It's rivalry week, and the most played rivalry game between FBS teams is the Wisconsin-Minnesota series. The teams have met 131 times, playing every year since 1890 except in 1906.
Football went through some things in 1905, leading to numerous rule changes for the 1906 season. The Western Conference, now known as the Big Ten, deemphasized football as conference teams agreed to play only five games that season and the next. The reduced schedule resulted in the Badgers and Gophers missing one another that year.
During the 1906 season, Wisconsin went 5-0 (3-0 in conference), Minnesota was 4-1, losing to Carlisle and going 2-0 in the conference, while Michigan also went 4-1, losing to Penn and beating Illinois in their only conference game. Based on the logic of the time, Wisconsin (3-0), Minnesota (2-0), and Michigan (1-0) shared the conference championship.
Chicago, who went 4-1 with a 3-1 conference record, did not share the pennant, despite winning three times the number of conference games as Michigan. But, of course, Chicago's conference loss came at home to Minnesota.
That game connects to a postcard I recently acquired of the 1905 or 1906 Minnesota football team. It is unclear whether the image shows the 1905 or 1906 team since the rosters overlapped, and Earl Current, the guy holding the football, was the team captain in both years.
The postcard has several other features of note. First, all or virtually all the players have external shoulder pads, which is not unusual. They also have sternum pads, which are seen occasionally in images of the era, but not on an entire team. Their coach, H. L. Williams, sits in the middle, wearing a bowler.
A key player, Bobby Marshall, is at the lower right. Marshall was the first Black player in the Western Conference, playing for the Gophers from 1904 to 1906. He played a crucial role in the Gophers' 1906 victory over the Chicago Maroon.

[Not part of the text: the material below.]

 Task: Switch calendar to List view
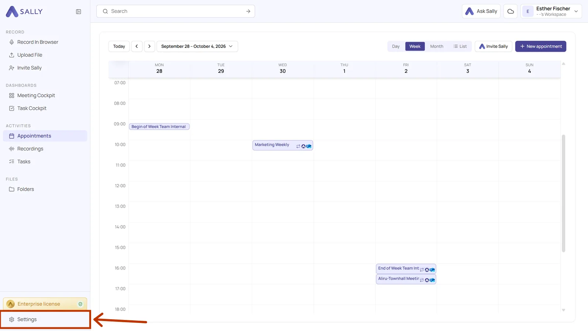460,46

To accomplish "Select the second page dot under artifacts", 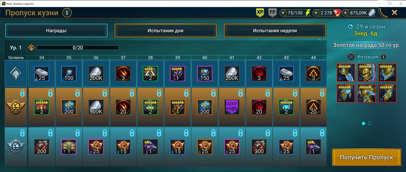I will coord(370,123).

Minnesota brought the rain with them when they arrived in Chicago in 1906. Both teams tried throwing a few of the new forward passes without much luck, and neither had success running the ball either, but as the first half drew to a close, Bobby Marshall gained 20-yards on an end around, putting the ball in position for a field goal attempt. He was the team's kicker and promptly sent a placekick through the upright from 40 yards out to give the Gophers a 4-0 lead. (Field goals were worth four points at the time.) The field goal proved the margin of victory in the Gophers' 4-2 win over Chicago.Â
Marshall graduated from Minnesota's law school in 1907 and spent much of the next two decades playing football and Negro League baseball. Then, as a forty-year-old in 1920, he joined the Rock Island Independents, making him one of the first two Black players in the AFCA, which became the NFL in 1921. After that, Marshall played four additional years with the Minneapolis Marines and one year with the Duluth Kelleys, giving him six years in the NFL after the age of forty.
Much is made about Jim Thorpe playing in the NFL through the 1928 season, but Marshall, who played through the 1925 season, was seven years older than Thorpe, so Marshall was a true iron man playing the game at 45 years old.
So, I have to give props to Bobby Marshall, despite his being a Gopher.